SON DAKİKA
SON KUPA
SON KUPA
Lig şampiyonu Beşiktaş ile Kupa Şampiyonu Galatasaray Konya’da karşılaştılar Büyük Kupa için... Maç yeri, ortam, karşılaşma için normal görünürken, taraftarların küçük gruplar halinde de olsa yer yer kavgaları, bu günlerde en çok gereksinim duyulan dostluk havasına hiç uymadı doğrusu. Maç sanki antrenman havasında başladı, öyle bitti. Oyuncularda ne ciddi bir çaba, ne de kendini gösterme havası... 34 karşılaşmada 75 gol atan şampiyon Beşiktaş, geçen mevsim üç kupayı birden kazanan Galatasaray, ilk 45 dakika içinde rakip kaleye bir şut atamaz mı? Golden vazgeçtik… Şut… şut… Ayak topu değil mi bu oynanan?
Uzatmalarda da denge bozulmayınca penaltılara geçildi ve Galatasaray 4-1 kazandı, kupayı aldı; kutlarım. Super Lig’i 51 puanla 6. sırada bitiren bir takım kendisinden 28 puan fazlasıyla 79 puanla şampiyon olmuş Beşiktaş’ı hüsrana uğratıyordu. Ve son bir yıl içinde 5. Kupasını kazanıyordu Galatasaray... Açıkçası bu kupalarda aslan payı kaleci Muslera’nındır. Onu özellikle kutlarım. Seyrettiğimiz, en düzgün yabancılardan biri...
İlkin şunu söyleyelim.Tatsız tuzsuz bir karşılaşma izledik. Her iki takım da hazır görünmediler. Her iki takımda da yabancı futbolcular bizimkilerden fazlaydı. İsimlerini biİe rahat telaffuz edemediğimiz yabancılar hiç de göz doldurmadılar. İlk devre kalelere doğru dürüst bir şut atılmadı. Umut vadeden hakem Mete Kalkavan, inanılmaz hatalar yaptı. Kasti faulleri gösterdiği sarı kartlarla önlemeye çalıştı. Ancak görmesi gereken faulleri de görmedi! Çünkü 3- 4 kişiyi ikinci sarılarla atması gerekirdi. Hele Galatasaraylı Bruma’nın yaptığı penaltılık hareket es geçilecek cinsten değildi. Ama kalede ciddiyeti elinden bırakmayan Muslera gibi bir sporcu vardı...

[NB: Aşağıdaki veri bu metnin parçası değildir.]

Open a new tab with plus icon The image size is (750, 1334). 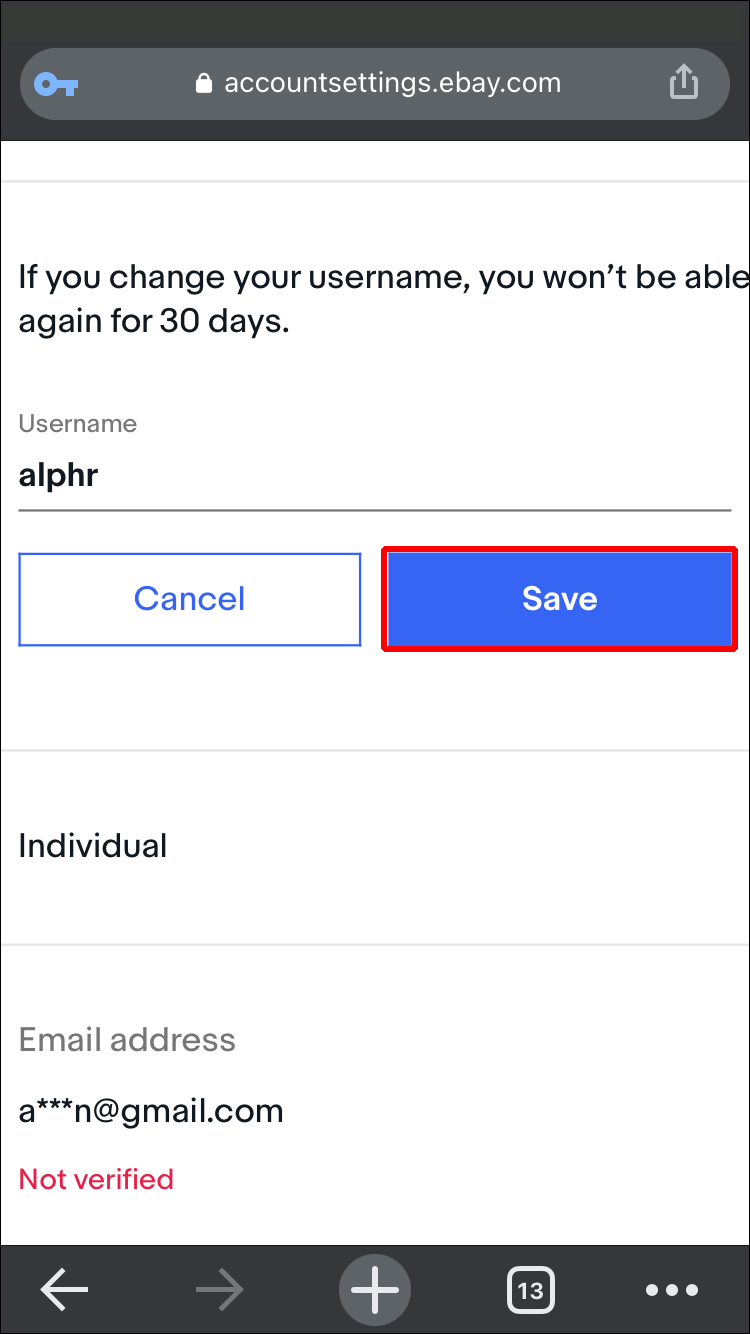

Beşiktaş, takım olarak umut verici görünmedi bana. Geçen yıl da söylemiştim: Beşiktaş kalecileri güven vermiyor. Açıkçası BJK’ ın kalecisi yok. Ayrıca yerli yerine yerleşmemiş bu savunma ile Beşiktaş ne liglerde ne de Avrupa kupalarında başarılı olur. Hele Necip’le bu iş yürümez. İsmail Köybaşı’nı Fener’e kaptırmaları büyük hata... Derbi maçında gördük ki, Beşiktaş’ın penaltıcısı da yok. Başka eksikleri söylemek gereksiz...

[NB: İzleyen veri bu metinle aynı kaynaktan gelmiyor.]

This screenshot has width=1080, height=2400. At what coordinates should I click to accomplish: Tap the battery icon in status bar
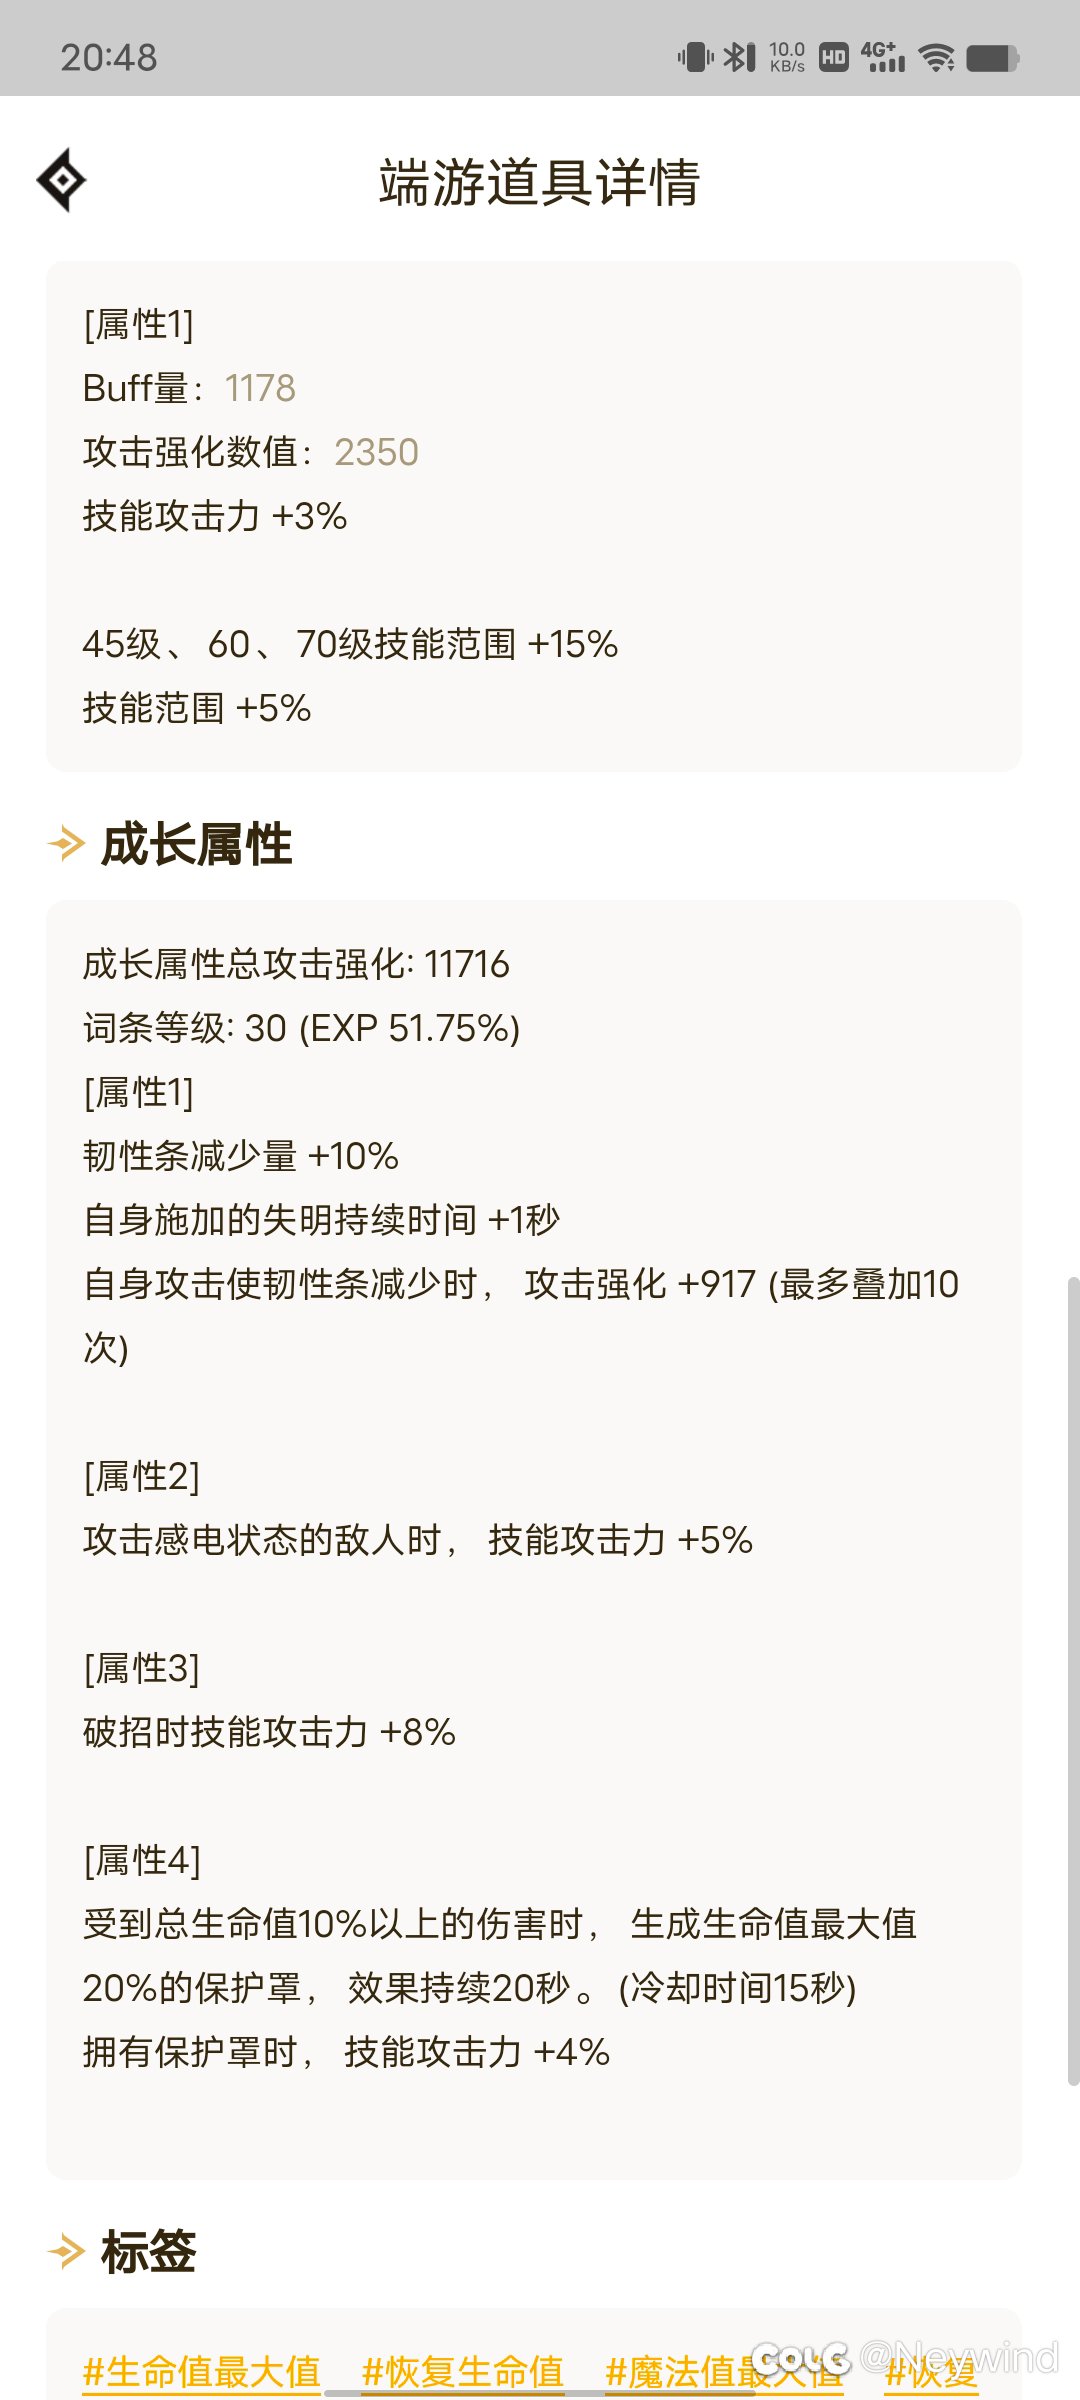(x=993, y=58)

Dört büyük takımımızın yarısı yabancı futbolculardan oluşuyor. Bu durumun neye yaradığını henüz anlamış değilsek de, Ulusal Takım söz konusu olduğunda, bunun sıkıntısını seyirci olarak bizler çekiyoruz. Ancak şunu sorma hakkımız vardır. Ülkemizde spor mu yapacağız, yoksa sirk gösterisi mi? Bir başka yavanlık da saç- sakal meselesi…Oyuncular sanki saçlarına, oynayacakları futboldan daha çok özen gösteriyorlar. Akla hayale gelmeyen boyaları sürüyorlar başlarına. Ya sakal merakı? Çuval dolusu para veriliyor futbolculara. Onların dış görünüşlerine de çeki düzen vermeleri yönetimlerin görevidir.

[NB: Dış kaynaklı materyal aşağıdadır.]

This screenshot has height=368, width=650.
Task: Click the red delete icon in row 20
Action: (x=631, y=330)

Son olarak şunu da söylemeden geçemeyeceğim. Olaylar gösteriyor ki, bu yıl da ligler kabus içinde geçer korkusundayım. Kavgaların önü alınabilecek, küfürsüz maç seyredilecek mi? Hakemler kişilikli maç yönetebilecekler mi? Gördüklerini çalabilecekler mi? Penaltı ise penaltı, kırmızı ise kırmızı… Ancak ayrım yapmadan…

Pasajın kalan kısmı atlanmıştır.